Greene’s message to predominantly white evangelicals across the country reinforces the moral superiority that underlies the conservative-led “culture wars.” But Greene and others are not being “persecuted” or “ostracized” for their personal beliefs. The attempt to force other groups to adhere to their ideologies is the problem.  

Also, if anyone is a “domestic terrorist,” it is Greene and her ilk. Researchers have documented the real threat of Christian Nationalism to the country and the foundation of Democracy itself. It’s not simply the invocation of God and Christian theology but framing that positions believers in a holy war of righteousness versus immorality.

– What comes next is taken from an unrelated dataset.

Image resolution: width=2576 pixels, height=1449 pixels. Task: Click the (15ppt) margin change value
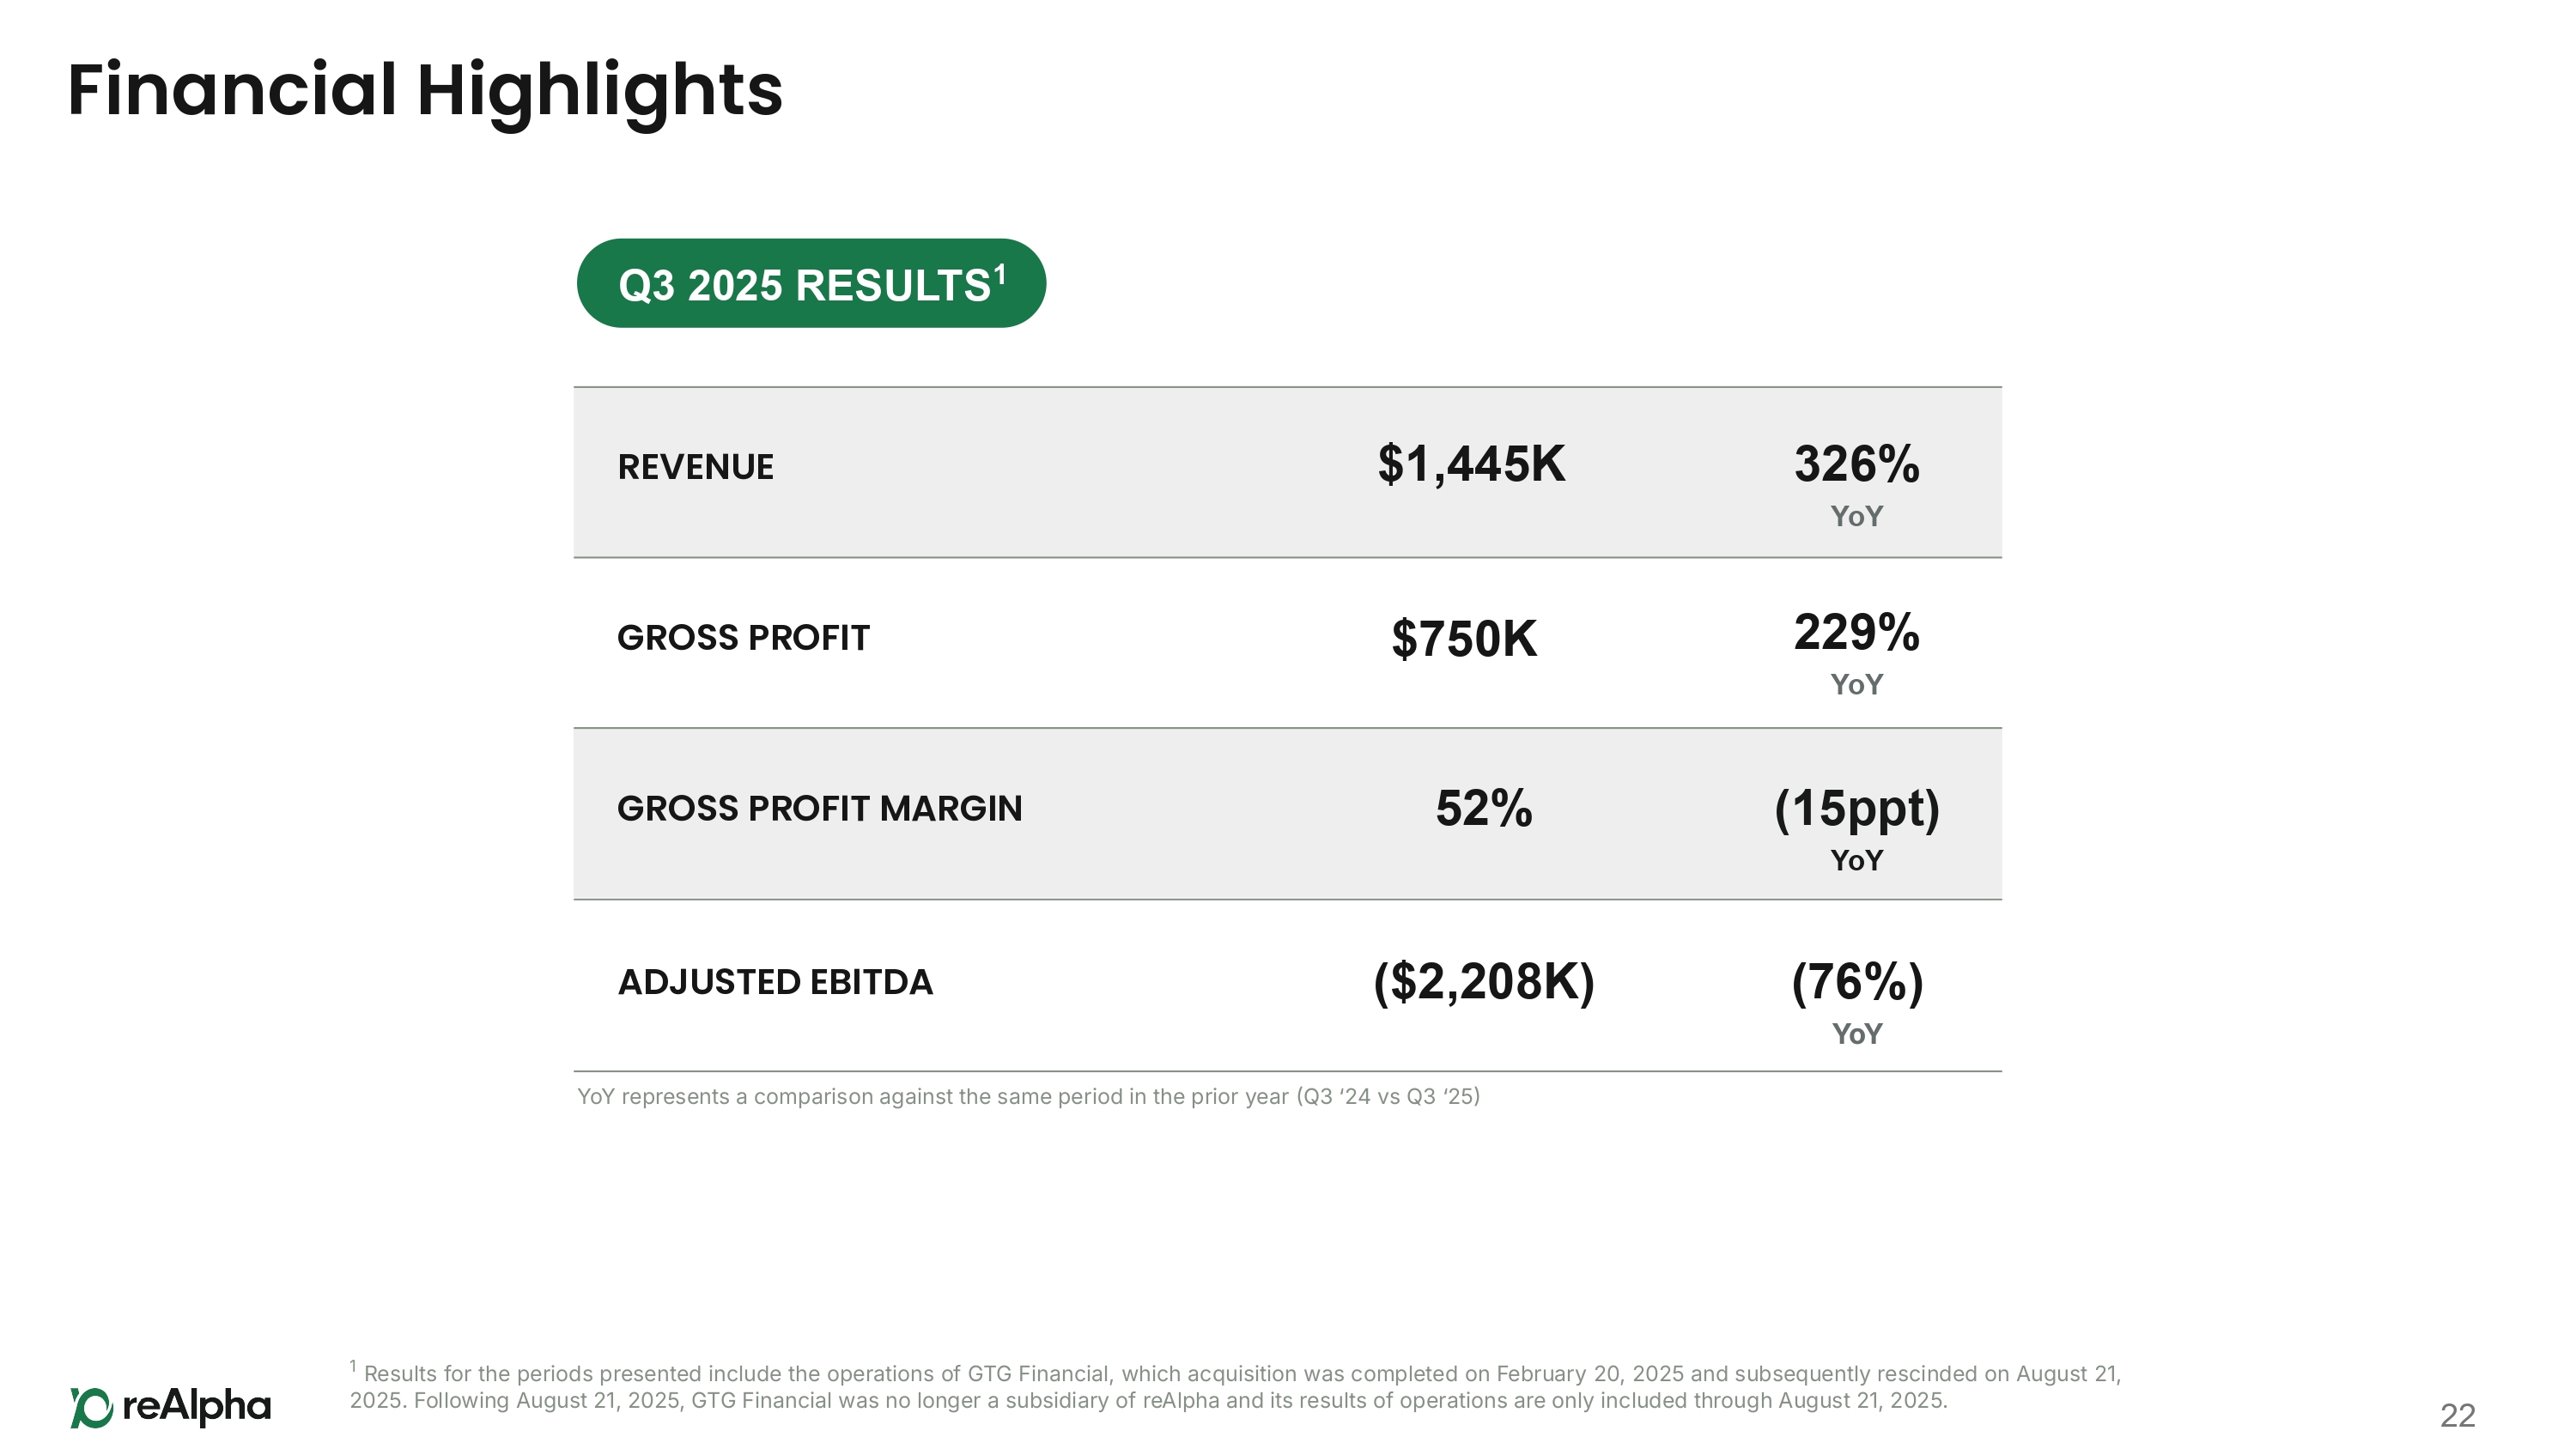1856,809
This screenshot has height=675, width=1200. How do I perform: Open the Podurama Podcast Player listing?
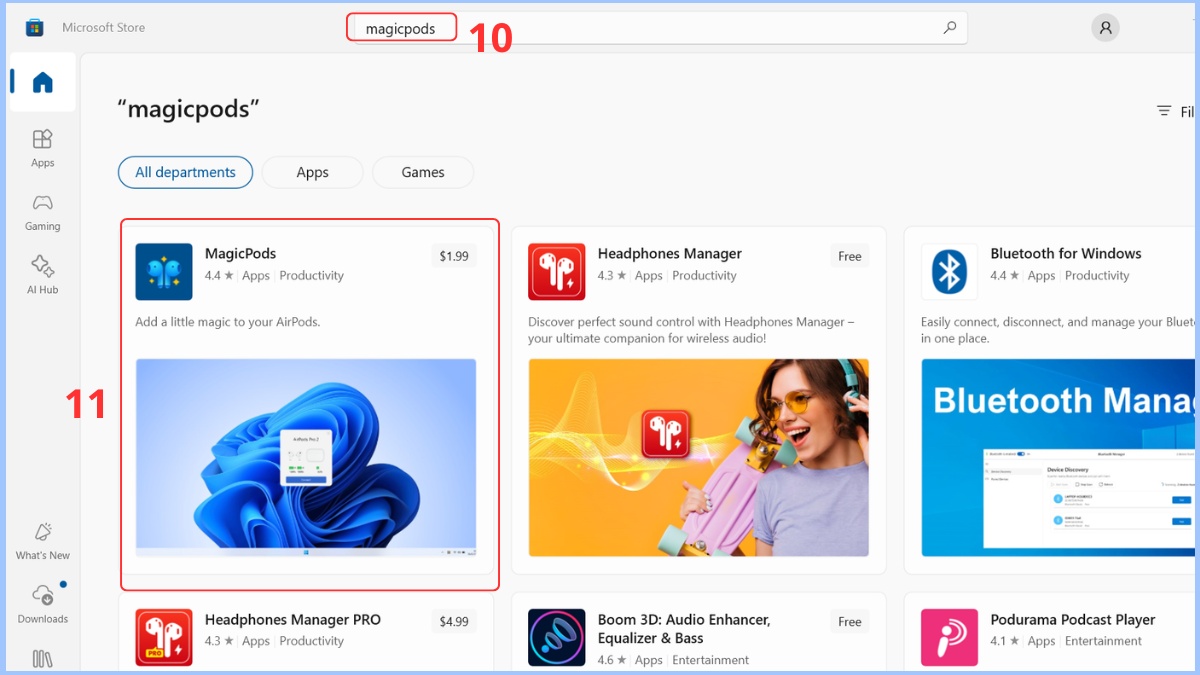point(1072,619)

As previously explained by Philip Gorski at a Berkley Forum, Christian Nationalism is not simply a religious formation. It is a political vision and strategy. Individuals are not merely being guided by their faith but are attempting to force policy and laws that dictate to other people how they should live. Their personal “religious beliefs” involve subjugating others, defying the very essence of the First Amendment’s protection of freedom of religion.  

The threat of Christian nationalism was outlined in an April interview from the Center for American Progress.

“Christian nationalism is also a contributing ideology in the religious right’s misuse of religious liberty as a rationale for circumventing laws and regulations aimed at protecting a pluralistic democracy, such as nondiscrimination protections for LGBTQI+ people, women, and religious minorities,” read the article. ”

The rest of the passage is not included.